For secure messaging & calls
  • Use apps with open source end-to-end encryption protocols and easy-to-use disappearing message timers.
    • Recommended apps:
      • Signal: Sign up with a phone number.
      • Wire: Sign up with an email address or phone number.
    • Set messages to disappear after 1 or 4 weeks.
      • Signal: Go to Settings → Privacy → Disappearing Messages → Default Timer for New Chats.
      • Wire: No app-wide setting exists. You have to set it up for each conversation by tapping/clicking the timer icon ⏱.
    • These apps also encrypt video and voice calls end-to-end, so continue using them wherever possible.
  • End-to-end encryption for video/voice calls with more than 5 people may not be worth it. There are several reasons:
    • Privacy is hard to maintain in large group calls as they often become quasi-public events due to the large number of participants.
    • End-to-end encrypted video/voice calls require more bandwidth than usual, and there’s a large chance one or more people on the call won’t be able to connect properly.
For online file-sharing and backup
  • Store files on the cloud using end-to-end encryption.

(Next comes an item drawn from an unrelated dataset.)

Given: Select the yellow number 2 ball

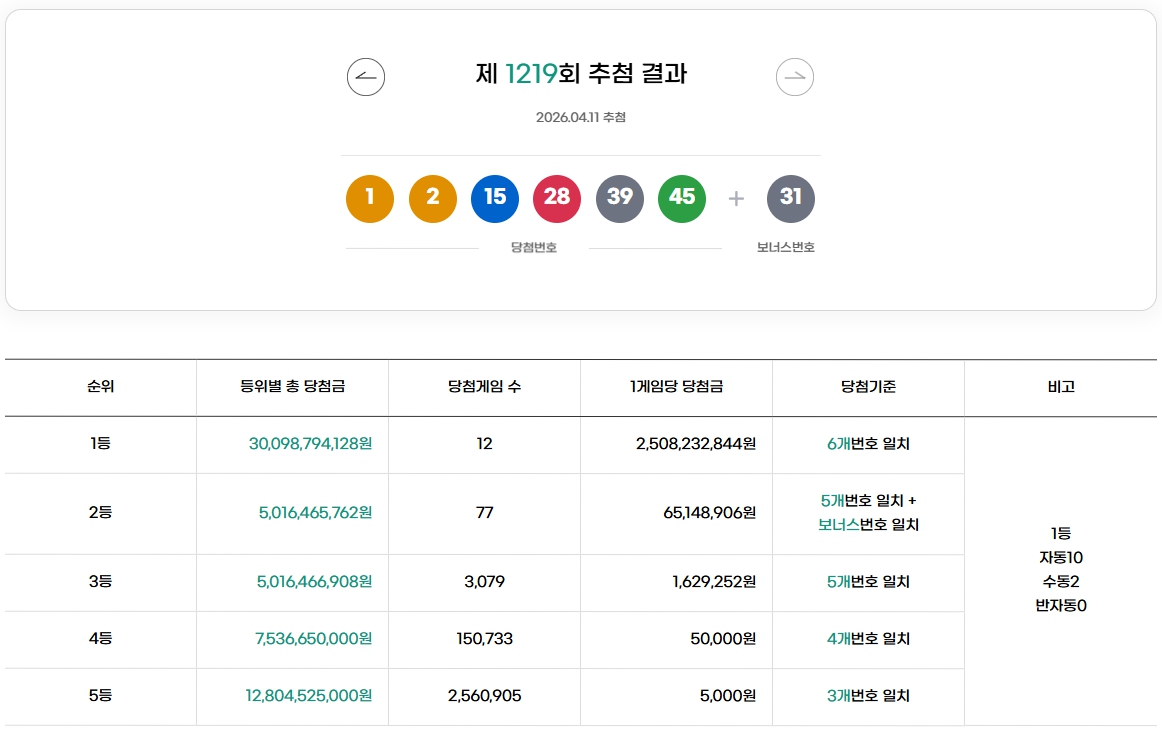Looking at the screenshot, I should [x=432, y=198].
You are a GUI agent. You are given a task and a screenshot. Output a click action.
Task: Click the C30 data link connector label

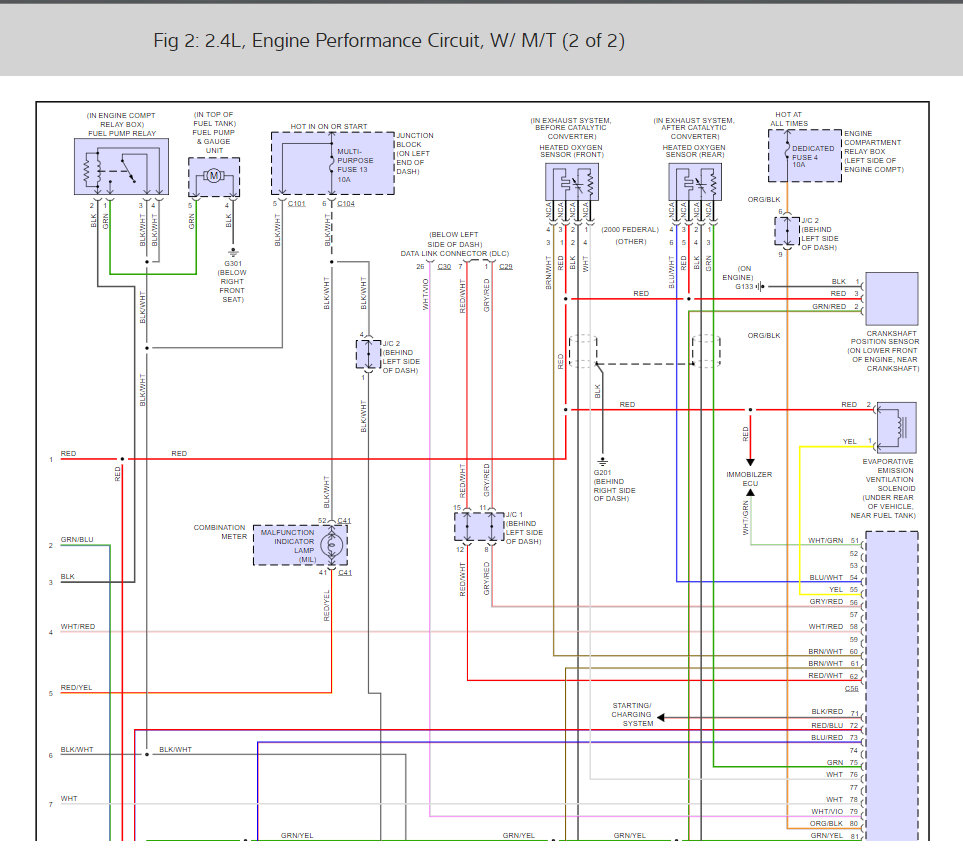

    • Recommended app: pCloud 👈 Personal Recommendation
    • Remember: files stored on Dropbox, Google Drive and iCloud are not end-to-end encrypted.


  • Store login credentials for all online accounts in a password manager. We previously asked you to store passwords for your most important accounts there. Now, it’s time to transfer everything there.
    • The fastest way to enter the details is to logout and login to each account on your computer, and let the password manager’s browser extension/add-on capture the details automatically.
    • In some cases, the password manager may warn you that the password you have is weak. If so, spend that extra minute on the account website to change to a new password.
  • Use your password manager’s feature that checks your passwords for weaknesses. If available, this scans your stored passwords to see if it’s too short, has been reused, or has already been leaked as part of a data breach.
    • Feature name in:
      • NordPass: Password Health/Data Breach Scanner

🏆 Wow, you really did it.
🏅 You have finished all 3 levels and now protected from most common cyber attacks.